*** Opening INFORMATION GIVEN ***

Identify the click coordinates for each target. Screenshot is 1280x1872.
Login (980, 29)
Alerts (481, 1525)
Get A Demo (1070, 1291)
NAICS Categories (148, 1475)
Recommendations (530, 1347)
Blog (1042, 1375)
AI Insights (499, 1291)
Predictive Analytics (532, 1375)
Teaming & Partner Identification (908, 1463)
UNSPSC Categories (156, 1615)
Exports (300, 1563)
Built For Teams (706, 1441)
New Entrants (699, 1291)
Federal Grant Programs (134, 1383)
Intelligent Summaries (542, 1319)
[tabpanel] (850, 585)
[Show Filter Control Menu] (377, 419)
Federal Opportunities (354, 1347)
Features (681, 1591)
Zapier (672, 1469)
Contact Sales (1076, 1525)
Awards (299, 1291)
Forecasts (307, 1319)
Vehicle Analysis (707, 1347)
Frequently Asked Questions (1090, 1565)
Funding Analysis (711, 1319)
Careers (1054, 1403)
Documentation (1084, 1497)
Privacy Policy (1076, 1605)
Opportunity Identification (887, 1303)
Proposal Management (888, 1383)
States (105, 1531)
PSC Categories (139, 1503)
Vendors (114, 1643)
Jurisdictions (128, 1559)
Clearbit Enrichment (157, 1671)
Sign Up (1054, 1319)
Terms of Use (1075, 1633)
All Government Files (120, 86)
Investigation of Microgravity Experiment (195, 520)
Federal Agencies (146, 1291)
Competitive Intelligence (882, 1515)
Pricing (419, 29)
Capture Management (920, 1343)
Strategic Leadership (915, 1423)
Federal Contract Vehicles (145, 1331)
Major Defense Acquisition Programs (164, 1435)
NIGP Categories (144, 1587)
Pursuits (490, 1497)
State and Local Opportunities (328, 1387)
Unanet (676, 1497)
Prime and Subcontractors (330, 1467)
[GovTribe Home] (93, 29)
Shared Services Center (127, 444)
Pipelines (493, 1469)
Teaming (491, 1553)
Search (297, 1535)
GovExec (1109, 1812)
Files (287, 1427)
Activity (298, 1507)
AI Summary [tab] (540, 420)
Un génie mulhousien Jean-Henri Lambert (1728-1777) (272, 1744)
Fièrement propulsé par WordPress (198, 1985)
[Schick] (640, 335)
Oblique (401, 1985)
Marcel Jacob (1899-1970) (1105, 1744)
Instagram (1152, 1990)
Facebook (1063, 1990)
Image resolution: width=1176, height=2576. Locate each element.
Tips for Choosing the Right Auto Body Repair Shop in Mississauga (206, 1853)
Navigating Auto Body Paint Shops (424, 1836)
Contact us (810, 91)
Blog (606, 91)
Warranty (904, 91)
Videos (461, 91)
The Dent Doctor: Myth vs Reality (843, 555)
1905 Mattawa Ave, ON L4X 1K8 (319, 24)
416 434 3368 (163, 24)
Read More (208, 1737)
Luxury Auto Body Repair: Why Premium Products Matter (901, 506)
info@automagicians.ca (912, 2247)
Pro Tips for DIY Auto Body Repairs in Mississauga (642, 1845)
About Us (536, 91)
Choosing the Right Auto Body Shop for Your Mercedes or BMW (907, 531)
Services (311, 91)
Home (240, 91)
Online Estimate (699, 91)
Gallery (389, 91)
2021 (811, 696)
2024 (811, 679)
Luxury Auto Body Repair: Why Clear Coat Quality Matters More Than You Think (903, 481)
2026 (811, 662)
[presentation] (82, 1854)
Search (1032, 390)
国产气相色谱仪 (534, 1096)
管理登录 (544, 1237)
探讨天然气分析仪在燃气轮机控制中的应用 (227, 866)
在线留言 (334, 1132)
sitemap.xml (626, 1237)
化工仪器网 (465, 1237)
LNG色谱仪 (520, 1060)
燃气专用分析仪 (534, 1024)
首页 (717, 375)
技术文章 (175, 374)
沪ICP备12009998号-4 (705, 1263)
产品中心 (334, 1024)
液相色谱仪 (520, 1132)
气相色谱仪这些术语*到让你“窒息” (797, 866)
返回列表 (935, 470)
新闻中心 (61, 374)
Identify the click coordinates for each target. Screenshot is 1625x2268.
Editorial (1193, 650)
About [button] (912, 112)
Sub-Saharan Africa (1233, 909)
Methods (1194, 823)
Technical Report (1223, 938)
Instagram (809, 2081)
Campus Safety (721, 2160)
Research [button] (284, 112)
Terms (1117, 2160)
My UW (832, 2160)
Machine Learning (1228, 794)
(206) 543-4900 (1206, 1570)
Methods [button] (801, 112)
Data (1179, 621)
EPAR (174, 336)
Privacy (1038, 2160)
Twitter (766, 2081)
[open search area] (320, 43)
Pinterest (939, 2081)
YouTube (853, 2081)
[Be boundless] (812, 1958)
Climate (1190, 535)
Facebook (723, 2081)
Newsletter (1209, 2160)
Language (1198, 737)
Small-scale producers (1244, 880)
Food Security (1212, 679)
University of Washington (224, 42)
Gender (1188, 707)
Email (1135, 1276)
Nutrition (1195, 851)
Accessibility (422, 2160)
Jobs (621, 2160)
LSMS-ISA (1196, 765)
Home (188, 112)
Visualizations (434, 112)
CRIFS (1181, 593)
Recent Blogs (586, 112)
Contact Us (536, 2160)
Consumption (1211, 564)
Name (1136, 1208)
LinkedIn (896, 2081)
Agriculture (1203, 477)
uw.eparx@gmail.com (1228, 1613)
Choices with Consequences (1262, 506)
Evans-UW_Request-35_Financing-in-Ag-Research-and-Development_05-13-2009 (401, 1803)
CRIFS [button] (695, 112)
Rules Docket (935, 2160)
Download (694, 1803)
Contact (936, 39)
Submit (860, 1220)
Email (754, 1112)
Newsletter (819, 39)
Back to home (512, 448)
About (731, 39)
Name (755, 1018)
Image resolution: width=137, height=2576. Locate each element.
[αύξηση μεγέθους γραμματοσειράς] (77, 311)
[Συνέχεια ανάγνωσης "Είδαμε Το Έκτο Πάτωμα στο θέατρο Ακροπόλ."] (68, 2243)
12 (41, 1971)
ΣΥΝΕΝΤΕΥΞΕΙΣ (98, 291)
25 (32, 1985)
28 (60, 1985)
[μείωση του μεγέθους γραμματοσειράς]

*** Closing INFORMATION GIVEN ***

#### INSTRUCTIONS FOR THE TASK
Faithfully copy every entry, leaving nothing out.

#### RESULT
Identify the click coordinates for each target. Screenshot is 1280x1872.
Login (980, 29)
Alerts (481, 1525)
Get A Demo (1070, 1291)
NAICS Categories (148, 1475)
Recommendations (530, 1347)
Blog (1042, 1375)
AI Insights (499, 1291)
Predictive Analytics (532, 1375)
Teaming & Partner Identification (908, 1463)
UNSPSC Categories (156, 1615)
Exports (300, 1563)
Built For Teams (706, 1441)
New Entrants (699, 1291)
Federal Grant Programs (134, 1383)
Intelligent Summaries (542, 1319)
[tabpanel] (850, 585)
[Show Filter Control Menu] (377, 419)
Federal Opportunities (354, 1347)
Features (681, 1591)
Zapier (672, 1469)
Contact Sales (1076, 1525)
Awards (299, 1291)
Forecasts (307, 1319)
Vehicle Analysis (707, 1347)
Frequently Asked Questions (1090, 1565)
Funding Analysis (711, 1319)
Careers (1054, 1403)
Documentation (1084, 1497)
Privacy Policy (1076, 1605)
Opportunity Identification (887, 1303)
Proposal Management (888, 1383)
States (105, 1531)
PSC Categories (139, 1503)
Vendors (114, 1643)
Jurisdictions (128, 1559)
Clearbit Enrichment (157, 1671)
Sign Up (1054, 1319)
Terms of Use (1075, 1633)
All Government Files (120, 86)
Investigation of Microgravity Experiment (195, 520)
Federal Agencies (146, 1291)
Competitive Intelligence (882, 1515)
Pricing (419, 29)
Capture Management (920, 1343)
Strategic Leadership (915, 1423)
Federal Contract Vehicles (145, 1331)
Major Defense Acquisition Programs (164, 1435)
NIGP Categories (144, 1587)
Pursuits (490, 1497)
State and Local Opportunities (328, 1387)
Unanet (676, 1497)
Prime and Subcontractors (330, 1467)
[GovTribe Home] (93, 29)
Shared Services Center (127, 444)
Pipelines (493, 1469)
Teaming (491, 1553)
Search (297, 1535)
GovExec (1109, 1812)
Files (287, 1427)
Activity (298, 1507)
AI Summary [tab] (540, 420)
Un génie mulhousien Jean-Henri Lambert (1728-1777) (272, 1744)
Fièrement propulsé par WordPress (198, 1985)
[Schick] (640, 335)
Oblique (401, 1985)
Marcel Jacob (1899-1970) (1105, 1744)
Instagram (1152, 1990)
Facebook (1063, 1990)
Image resolution: width=1176, height=2576. Locate each element.
Tips for Choosing the Right Auto Body Repair Shop in Mississauga (206, 1853)
Navigating Auto Body Paint Shops (424, 1836)
Contact us (810, 91)
Blog (606, 91)
Warranty (904, 91)
Videos (461, 91)
The Dent Doctor: Myth vs Reality (843, 555)
1905 Mattawa Ave, ON L4X 1K8 (319, 24)
416 434 3368 (163, 24)
Read More (208, 1737)
Luxury Auto Body Repair: Why Premium Products Matter (901, 506)
info@automagicians.ca (912, 2247)
Pro Tips for DIY Auto Body Repairs in Mississauga (642, 1845)
About Us (536, 91)
Choosing the Right Auto Body Shop for Your Mercedes or BMW (907, 531)
Services (311, 91)
Home (240, 91)
Online Estimate (699, 91)
Gallery (389, 91)
2021 (811, 696)
2024 (811, 679)
Luxury Auto Body Repair: Why Clear Coat Quality Matters More Than You Think (903, 481)
2026 (811, 662)
[presentation] (82, 1854)
Search (1032, 390)
国产气相色谱仪 (534, 1096)
管理登录 (544, 1237)
探讨天然气分析仪在燃气轮机控制中的应用 (227, 866)
在线留言 (334, 1132)
sitemap.xml (626, 1237)
化工仪器网 (465, 1237)
LNG色谱仪 (520, 1060)
燃气专用分析仪 (534, 1024)
首页 (717, 375)
技术文章 (175, 374)
沪ICP备12009998号-4 (705, 1263)
产品中心 (334, 1024)
液相色谱仪 (520, 1132)
气相色谱仪这些术语*到让你“窒息” (797, 866)
返回列表 (935, 470)
新闻中心 (61, 374)
Identify the click coordinates for each target. Screenshot is 1625x2268.
Editorial (1193, 650)
About [button] (912, 112)
Sub-Saharan Africa (1233, 909)
Methods (1194, 823)
Technical Report (1223, 938)
Instagram (809, 2081)
Campus Safety (721, 2160)
Research [button] (284, 112)
Terms (1117, 2160)
My UW (832, 2160)
Machine Learning (1228, 794)
(206) 543-4900 (1206, 1570)
Methods [button] (801, 112)
Data (1179, 621)
EPAR (174, 336)
Privacy (1038, 2160)
Twitter (766, 2081)
[open search area] (320, 43)
Pinterest (939, 2081)
YouTube (853, 2081)
[Be boundless] (812, 1958)
Climate (1190, 535)
Facebook (723, 2081)
Newsletter (1209, 2160)
Language (1198, 737)
Small-scale producers (1244, 880)
Food Security (1212, 679)
University of Washington (224, 42)
Gender (1188, 707)
Email (1135, 1276)
Nutrition (1195, 851)
Accessibility (422, 2160)
Jobs (621, 2160)
LSMS-ISA (1196, 765)
Home (188, 112)
Visualizations (434, 112)
CRIFS (1181, 593)
Recent Blogs (586, 112)
Contact Us (536, 2160)
Consumption (1211, 564)
Name (1136, 1208)
LinkedIn (896, 2081)
Agriculture (1203, 477)
uw.eparx@gmail.com (1228, 1613)
Choices with Consequences (1262, 506)
Evans-UW_Request-35_Financing-in-Ag-Research-and-Development_05-13-2009 (401, 1803)
CRIFS [button] (695, 112)
Rules Docket (935, 2160)
Download (694, 1803)
Contact (936, 39)
Submit (860, 1220)
Email (754, 1112)
Newsletter (819, 39)
Back to home (512, 448)
About (731, 39)
Name (755, 1018)
Image resolution: width=137, height=2576. Locate each element.
[αύξηση μεγέθους γραμματοσειράς] (77, 311)
[Συνέχεια ανάγνωσης "Είδαμε Το Έκτο Πάτωμα στο θέατρο Ακροπόλ."] (68, 2243)
12 (41, 1971)
ΣΥΝΕΝΤΕΥΞΕΙΣ (98, 291)
25 (32, 1985)
28 (60, 1985)
[μείωση του μεγέθους γραμματοσειράς]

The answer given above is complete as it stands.